Ireland is expected to need an additional 90,000 apartment units in Dublin alone over the next 20 years to accommodate a booming population.
This is according to a recent Sustainable Apartment Living for Ireland report commissioned by the Housing Agency and Clúid Housing and carried out by independent researchers.
According to the study, the Irish population is expected to increase by 25% by 2040. This coupled with the growing trend of apartment living will require a dramatic increase in the supply of apartment units as they become an ever more important element of the Irish housing system.
Despite this growing demand, there were only 6,603 apartment units build in Ireland between 2011 and 2017, just 12% of the housing stock. The latest 2016 Census figures show that there are 200,000 apartments across Ireland, representing an increase of 85% since 2002. In 2016, the number of apartments in Dublin overtook the number of houses for the first time.
The report also found that the number of residents living in apartments is far below the international average, with only 7.3% in Ireland compared to 41.8% of Europeans living in apartments. Comparatively, 14.3% of UK residents live in apartments. In Ireland, 20% of apartments across the country are owner-occupied.
Current Challenges Facing OMCs
The Housing Agency report examined the current issues facing Owner Management Companies (OMC), a not-for-profit company established for the management of a multi-unit development that owns the common areas of an estate. OMCs are collectively owned and controlled by the owners of the properties within the estate.
The report highlights the importance of OMCs and their ability to function properly in order to create sustainable communities, good living conditions and to keep residents safe. When OMCs function below standard, it can lead to substandard maintenance of common areas generating additional long-term costs and unpredictable expenditures.
Some of the major problems facing OMCs according to the report are managing finances and cash-flow and maintaining good working relationships among stakeholders. To help remedy some of the challenges faced by OMCs, the report suggests that the government establish a regulator for OMCs.
Recommendations for Improving the Functioning of OMCs
This regulator would offer guidance on all aspects of operation, process annual returns to ensure compliance, and provide a dispute resolution process.

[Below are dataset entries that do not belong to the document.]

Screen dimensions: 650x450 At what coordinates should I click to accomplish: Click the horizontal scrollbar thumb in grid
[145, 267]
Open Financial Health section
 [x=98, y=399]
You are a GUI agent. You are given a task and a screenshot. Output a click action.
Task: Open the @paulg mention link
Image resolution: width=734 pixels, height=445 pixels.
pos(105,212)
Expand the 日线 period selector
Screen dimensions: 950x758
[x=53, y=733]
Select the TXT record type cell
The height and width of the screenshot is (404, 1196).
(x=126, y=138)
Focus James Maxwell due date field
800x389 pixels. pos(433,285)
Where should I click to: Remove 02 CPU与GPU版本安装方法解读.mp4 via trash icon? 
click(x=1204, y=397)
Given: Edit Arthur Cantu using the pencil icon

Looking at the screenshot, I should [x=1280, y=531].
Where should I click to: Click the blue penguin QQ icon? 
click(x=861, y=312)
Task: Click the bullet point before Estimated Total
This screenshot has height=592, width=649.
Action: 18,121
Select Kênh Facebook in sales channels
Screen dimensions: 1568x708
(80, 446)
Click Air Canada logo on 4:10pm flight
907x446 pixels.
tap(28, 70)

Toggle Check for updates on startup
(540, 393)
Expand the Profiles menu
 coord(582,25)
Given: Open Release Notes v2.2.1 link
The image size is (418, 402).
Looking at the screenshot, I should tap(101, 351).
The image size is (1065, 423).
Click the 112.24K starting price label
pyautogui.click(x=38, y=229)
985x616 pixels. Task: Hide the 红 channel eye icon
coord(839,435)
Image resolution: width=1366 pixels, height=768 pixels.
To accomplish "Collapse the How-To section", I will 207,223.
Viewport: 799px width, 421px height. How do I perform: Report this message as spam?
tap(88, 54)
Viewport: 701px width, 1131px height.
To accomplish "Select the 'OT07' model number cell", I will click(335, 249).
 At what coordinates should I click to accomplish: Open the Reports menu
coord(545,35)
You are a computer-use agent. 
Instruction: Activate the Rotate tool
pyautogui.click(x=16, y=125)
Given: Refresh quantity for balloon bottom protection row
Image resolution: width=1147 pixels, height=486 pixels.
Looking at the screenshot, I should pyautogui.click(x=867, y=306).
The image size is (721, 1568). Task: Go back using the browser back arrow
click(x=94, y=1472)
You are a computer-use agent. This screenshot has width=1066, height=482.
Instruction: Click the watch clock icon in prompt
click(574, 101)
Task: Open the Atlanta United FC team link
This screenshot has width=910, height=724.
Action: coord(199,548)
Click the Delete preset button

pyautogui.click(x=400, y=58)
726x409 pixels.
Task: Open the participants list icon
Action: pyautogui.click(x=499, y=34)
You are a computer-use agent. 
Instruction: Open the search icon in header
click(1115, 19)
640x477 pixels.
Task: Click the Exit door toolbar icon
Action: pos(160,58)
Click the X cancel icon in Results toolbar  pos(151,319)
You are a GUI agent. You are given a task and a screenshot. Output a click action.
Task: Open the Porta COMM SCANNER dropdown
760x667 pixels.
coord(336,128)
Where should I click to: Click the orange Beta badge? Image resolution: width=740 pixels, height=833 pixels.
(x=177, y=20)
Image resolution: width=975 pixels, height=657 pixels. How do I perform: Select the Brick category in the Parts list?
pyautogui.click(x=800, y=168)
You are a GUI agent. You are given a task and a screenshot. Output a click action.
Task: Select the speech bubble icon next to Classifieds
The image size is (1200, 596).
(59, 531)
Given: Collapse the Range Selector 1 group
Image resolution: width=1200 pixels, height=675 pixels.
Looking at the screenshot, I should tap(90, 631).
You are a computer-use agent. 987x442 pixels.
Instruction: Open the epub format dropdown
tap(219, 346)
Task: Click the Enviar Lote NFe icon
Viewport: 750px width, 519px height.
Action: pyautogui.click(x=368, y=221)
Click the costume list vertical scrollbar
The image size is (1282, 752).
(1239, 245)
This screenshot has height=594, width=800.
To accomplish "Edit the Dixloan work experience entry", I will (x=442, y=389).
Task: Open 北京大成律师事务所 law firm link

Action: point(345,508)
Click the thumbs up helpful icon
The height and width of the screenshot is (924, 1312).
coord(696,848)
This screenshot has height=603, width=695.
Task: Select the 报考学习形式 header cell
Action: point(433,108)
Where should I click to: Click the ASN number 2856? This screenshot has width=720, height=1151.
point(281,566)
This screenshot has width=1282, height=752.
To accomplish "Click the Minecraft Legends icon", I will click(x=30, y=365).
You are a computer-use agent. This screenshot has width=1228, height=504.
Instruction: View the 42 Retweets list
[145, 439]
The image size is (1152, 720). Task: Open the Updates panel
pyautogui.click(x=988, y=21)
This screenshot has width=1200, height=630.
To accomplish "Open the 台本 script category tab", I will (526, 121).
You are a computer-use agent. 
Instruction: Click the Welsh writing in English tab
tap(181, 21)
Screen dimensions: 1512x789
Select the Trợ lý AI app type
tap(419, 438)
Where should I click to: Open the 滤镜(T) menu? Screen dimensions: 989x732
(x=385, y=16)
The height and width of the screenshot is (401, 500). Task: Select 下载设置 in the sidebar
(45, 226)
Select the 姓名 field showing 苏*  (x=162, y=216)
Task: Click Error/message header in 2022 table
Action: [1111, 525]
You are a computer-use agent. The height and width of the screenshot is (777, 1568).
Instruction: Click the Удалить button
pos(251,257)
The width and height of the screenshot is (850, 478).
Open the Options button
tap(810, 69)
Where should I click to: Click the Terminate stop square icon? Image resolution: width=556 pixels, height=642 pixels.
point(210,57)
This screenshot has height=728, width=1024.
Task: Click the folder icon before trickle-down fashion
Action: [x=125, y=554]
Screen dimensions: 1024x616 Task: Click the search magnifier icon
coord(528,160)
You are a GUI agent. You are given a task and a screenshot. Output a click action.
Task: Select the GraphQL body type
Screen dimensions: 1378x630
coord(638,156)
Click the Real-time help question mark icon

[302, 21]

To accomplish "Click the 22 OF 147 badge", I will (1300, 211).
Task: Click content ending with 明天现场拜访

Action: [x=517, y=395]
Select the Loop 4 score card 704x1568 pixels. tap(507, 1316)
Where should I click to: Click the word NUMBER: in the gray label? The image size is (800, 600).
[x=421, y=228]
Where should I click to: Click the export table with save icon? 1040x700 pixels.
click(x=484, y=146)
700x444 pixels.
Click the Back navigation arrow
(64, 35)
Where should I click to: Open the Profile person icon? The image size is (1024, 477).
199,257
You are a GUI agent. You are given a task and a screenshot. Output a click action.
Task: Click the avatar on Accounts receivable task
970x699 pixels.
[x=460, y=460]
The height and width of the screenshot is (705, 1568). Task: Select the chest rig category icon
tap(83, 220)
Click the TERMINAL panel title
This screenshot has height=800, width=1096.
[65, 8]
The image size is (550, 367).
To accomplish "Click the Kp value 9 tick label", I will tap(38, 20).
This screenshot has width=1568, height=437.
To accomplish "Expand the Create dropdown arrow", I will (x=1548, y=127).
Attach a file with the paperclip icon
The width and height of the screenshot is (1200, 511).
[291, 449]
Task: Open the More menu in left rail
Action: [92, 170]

The regulator would also have the power to impose sanctions for non-compliance and appoint independent directors as a sanction or at the request of an OMC.
In addition to the creation of an office of regulator, the report also suggests the MUD Act, the current legislation related to OMCs, be amended. Of the 18 recommendations included in the report are to increase the reporting duties of OMCs, provide the regulator jurisdiction to handle disputes, and to require OMCs to carry out a Building Investment Fund report every five years.
While the recommendations in the report will no doubt create additional regulatory compliance, it is likely they will be welcomed by owners and landlords.